- DATA PROVIDED
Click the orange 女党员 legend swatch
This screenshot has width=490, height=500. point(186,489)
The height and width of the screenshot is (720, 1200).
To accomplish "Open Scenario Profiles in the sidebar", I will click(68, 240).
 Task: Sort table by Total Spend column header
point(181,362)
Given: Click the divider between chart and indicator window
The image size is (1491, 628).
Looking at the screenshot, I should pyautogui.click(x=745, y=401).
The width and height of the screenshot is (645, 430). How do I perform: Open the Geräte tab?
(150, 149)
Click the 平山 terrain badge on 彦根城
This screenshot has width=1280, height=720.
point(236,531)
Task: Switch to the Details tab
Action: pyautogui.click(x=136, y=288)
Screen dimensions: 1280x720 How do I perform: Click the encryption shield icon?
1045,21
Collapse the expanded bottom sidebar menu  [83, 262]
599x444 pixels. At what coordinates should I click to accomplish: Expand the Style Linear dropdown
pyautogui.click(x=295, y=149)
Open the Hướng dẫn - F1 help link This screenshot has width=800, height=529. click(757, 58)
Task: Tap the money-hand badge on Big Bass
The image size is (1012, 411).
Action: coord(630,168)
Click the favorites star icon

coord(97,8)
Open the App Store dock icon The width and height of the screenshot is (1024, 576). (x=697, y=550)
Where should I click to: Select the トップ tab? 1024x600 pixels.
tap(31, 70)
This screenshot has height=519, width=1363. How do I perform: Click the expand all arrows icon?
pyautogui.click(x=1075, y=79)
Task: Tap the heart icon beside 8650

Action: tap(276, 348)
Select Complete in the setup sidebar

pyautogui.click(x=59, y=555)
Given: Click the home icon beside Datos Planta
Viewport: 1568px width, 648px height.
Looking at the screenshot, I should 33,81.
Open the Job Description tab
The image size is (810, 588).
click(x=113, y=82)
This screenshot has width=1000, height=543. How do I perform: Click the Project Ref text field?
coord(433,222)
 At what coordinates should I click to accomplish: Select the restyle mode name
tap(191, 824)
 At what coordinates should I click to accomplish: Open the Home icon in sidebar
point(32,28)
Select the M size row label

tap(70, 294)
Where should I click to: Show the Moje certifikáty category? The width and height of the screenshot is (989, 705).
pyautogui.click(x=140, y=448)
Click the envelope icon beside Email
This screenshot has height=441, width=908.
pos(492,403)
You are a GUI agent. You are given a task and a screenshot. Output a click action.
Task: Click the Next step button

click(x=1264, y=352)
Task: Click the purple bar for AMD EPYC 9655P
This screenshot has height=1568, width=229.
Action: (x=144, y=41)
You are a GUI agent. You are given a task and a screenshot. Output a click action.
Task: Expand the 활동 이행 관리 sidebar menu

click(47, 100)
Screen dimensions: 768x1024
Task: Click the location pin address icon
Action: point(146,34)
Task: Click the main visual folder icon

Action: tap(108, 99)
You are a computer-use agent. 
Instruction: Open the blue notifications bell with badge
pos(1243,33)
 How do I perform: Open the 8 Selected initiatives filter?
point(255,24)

- AIM OF THE EXERCISE
Print exactly, and only, the lines beginning at the top of the listing and ending at the line with "Given: Click the divider".

- OUTPUT
Click the orange 女党员 legend swatch
This screenshot has width=490, height=500. point(186,489)
The height and width of the screenshot is (720, 1200).
To accomplish "Open Scenario Profiles in the sidebar", I will click(68, 240).
 Task: Sort table by Total Spend column header
point(181,362)
Given: Click the divider between chart and indicator window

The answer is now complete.